Estados Unidos e Irán están a horas de anunciar un acuerdo de paz que pondría fin a meses de tensión militar y reabriría el estratégico estrecho de Ormuz, según reveló el medio Axios citando fuentes de alto nivel en la Casa Blanca. El secretario de Estado Marco Rubio anticipó "buenas noticias" para este domingo, confirmando el optimismo del presidente Donald Trump tras conversaciones con líderes de Israel y el Golfo Pérsico.
El memorando de entendimiento contempla una tregua de 60 días durante la cual Irán normalizaría el tránsito por Ormuz —arteria vital del comercio petrolero mundial— y retiraría las minas marinas que colocó en represalia por la ofensiva estadounidense-israelí de febrero. A cambio, Washington levantaría el bloqueo a puertos iraníes y permitiría a Teherán vender crudo libremente, inyectando oxígeno a su economía y estabilizando los mercados energéticos globales.
El borrador incluye el compromiso iraní de no desarrollar armas nucleares, línea roja trazada por Trump desde el inicio de las negociaciones. Durante los dos meses de tregua, ambas naciones discutirían límites permanentes al programa de enriquecimiento de uranio a cambio del levantamiento total de sanciones y la descongelación de fondos iraníes. El acuerdo también pondría fin a la ofensiva israelí contra Hizbulá en Líbano, punto que generó inquietud en el primer ministro Benjamín Netanyahu durante su llamada del sábado con Trump.
Sin embargo, el pacto enfrenta resistencia interna. Senadores republicanos cercanos al presidente cuestionan las concesiones otorgadas a Teherán y la justificación de la Operación Furia Épica si el régimen iraní termina fortalecido. Ted Cruz de Texas advirtió que un Irán con miles de millones de dólares, capacidad de enriquecimiento nuclear y control de Ormuz sería "un error desastroso". Lindsey Graham de Carolina del Sur alertó que el acuerdo demostraría la capacidad iraní de "aterrorizar" la región cuando lo desee, convirtiéndose en "pesadilla para Israel".
Roger Wicker, presidente del comité de Fuerzas Armadas del Senado, calificó el acuerdo de "desastre" que echaría por tierra los logros de Furia Épica. Mike Pompeo, ex secretario de Estado, comparó el borrador con el pacto nuclear de Obama de 2015 —del cual Trump se retiró— y exigió condiciones más duras: "Abran el maldito estrecho. Impidan que Irán acceda a financiación. Eliminen la capacidad iraní para amenazar a nuestros aliados".

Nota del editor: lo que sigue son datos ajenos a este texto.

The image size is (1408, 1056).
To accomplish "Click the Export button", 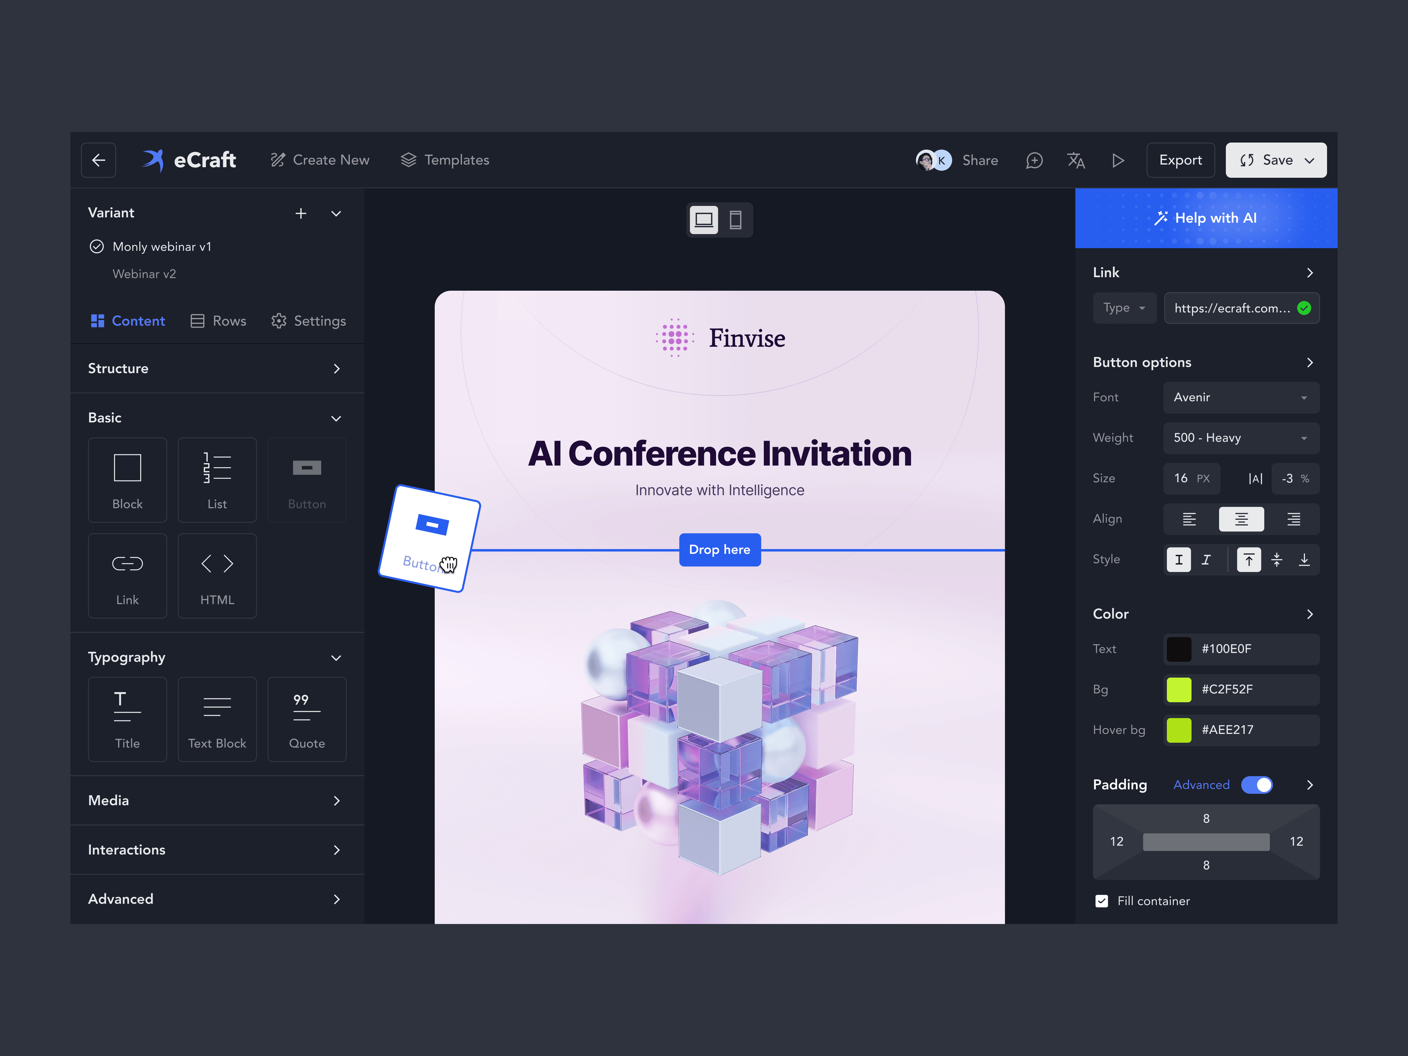I will click(x=1180, y=160).
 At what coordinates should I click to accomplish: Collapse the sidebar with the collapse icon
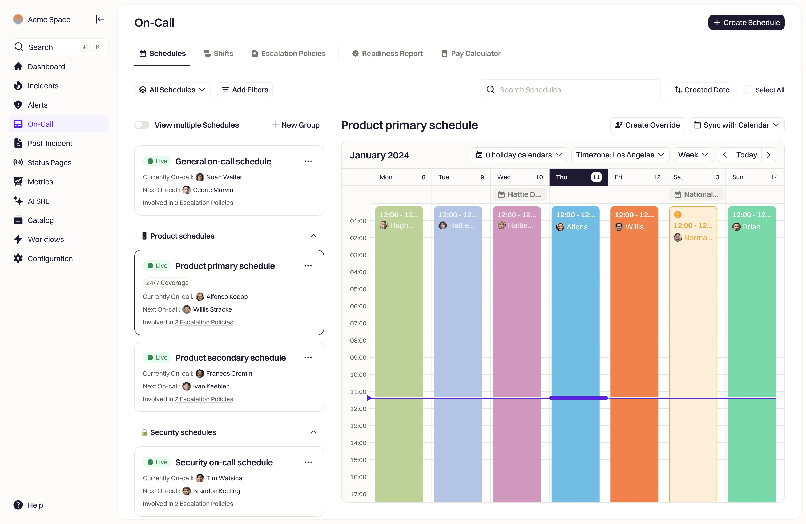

A pesar de las críticas, la administración Trump avanza confiada hacia el anuncio que podría redefinir el equilibrio de poder en Medio Oriente. El desbloqueo de Ormuz —por donde transita un tercio del petróleo mundial— representaría un triunfo diplomático mayor para el presidente estadounidense, quien ha prometido resolver conflictos heredados mediante negociación directa y presión estratégica.
Las próximas horas determinarán si Washington logra lo que parecía imposible hace semanas: convertir la confrontación militar en un marco de paz negociada que beneficie tanto la seguridad regional como los intereses económicos globales, consolidando el liderazgo de Trump en la arena internacional.